→ PROBLEM REQUIREMENTS:
Please tally every line in the listing below where the word "computer" appears, then give the number and nothing more.

→ MATERIAL FOR THIS EXERCISE:
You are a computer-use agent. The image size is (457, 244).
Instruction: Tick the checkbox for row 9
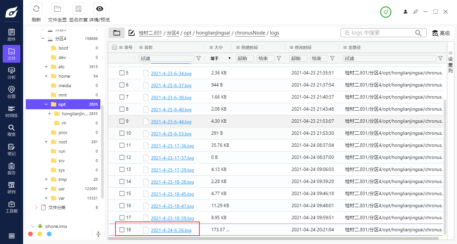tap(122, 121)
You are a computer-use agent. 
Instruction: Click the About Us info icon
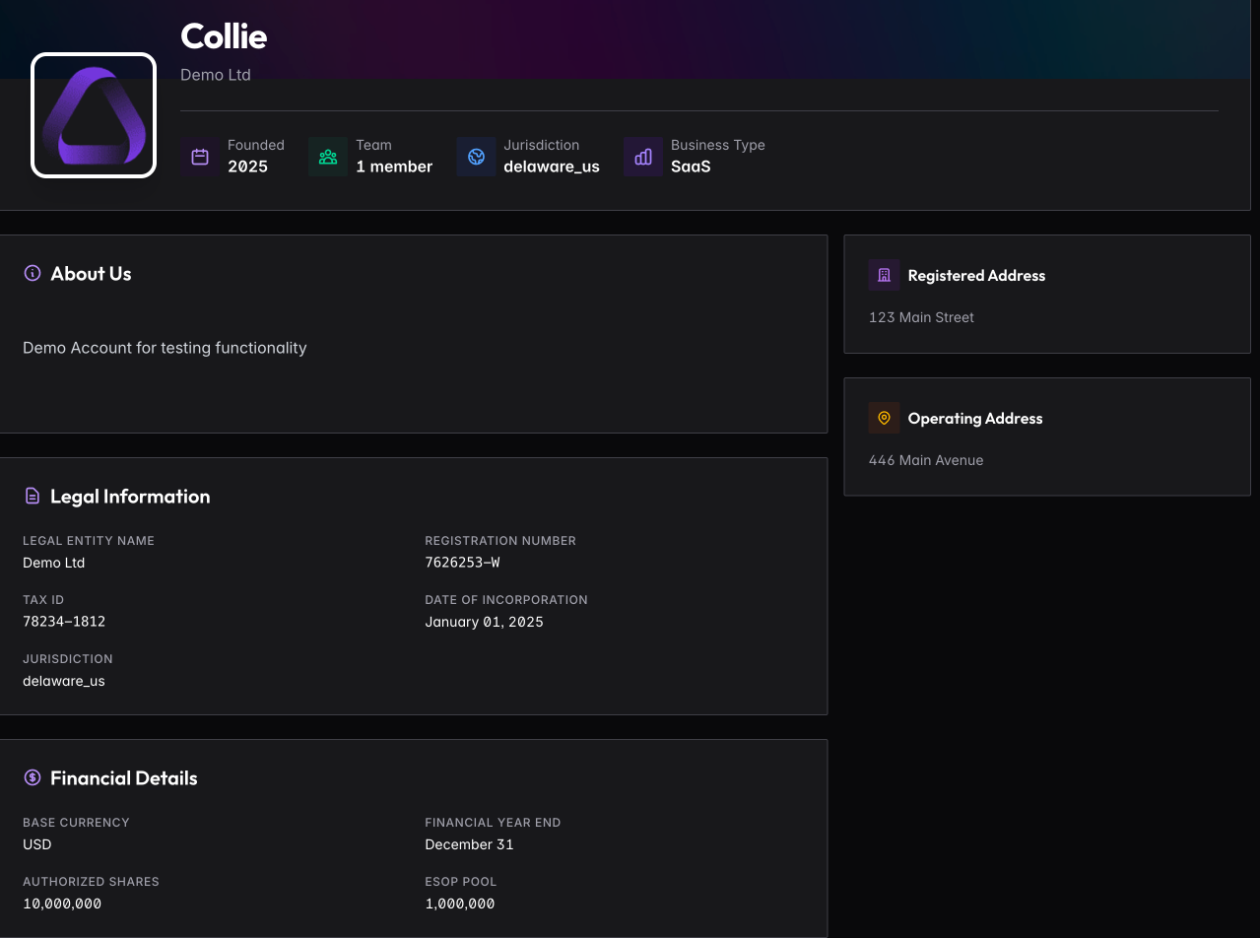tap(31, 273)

...

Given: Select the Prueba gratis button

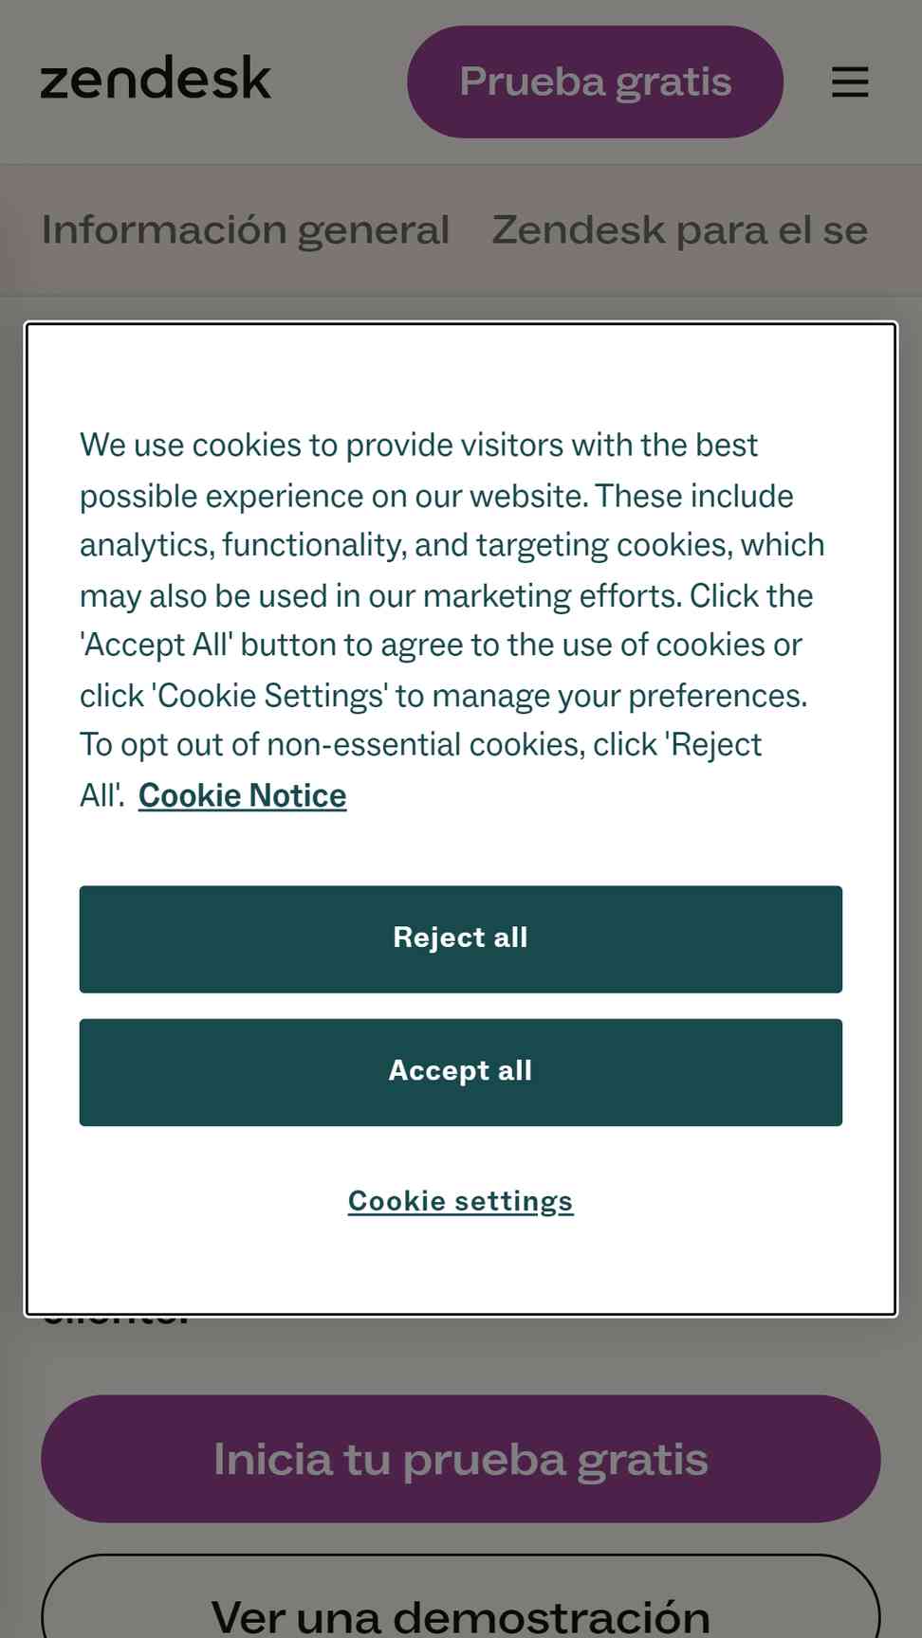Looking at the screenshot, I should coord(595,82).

→ EXERCISE RESPONSE:
2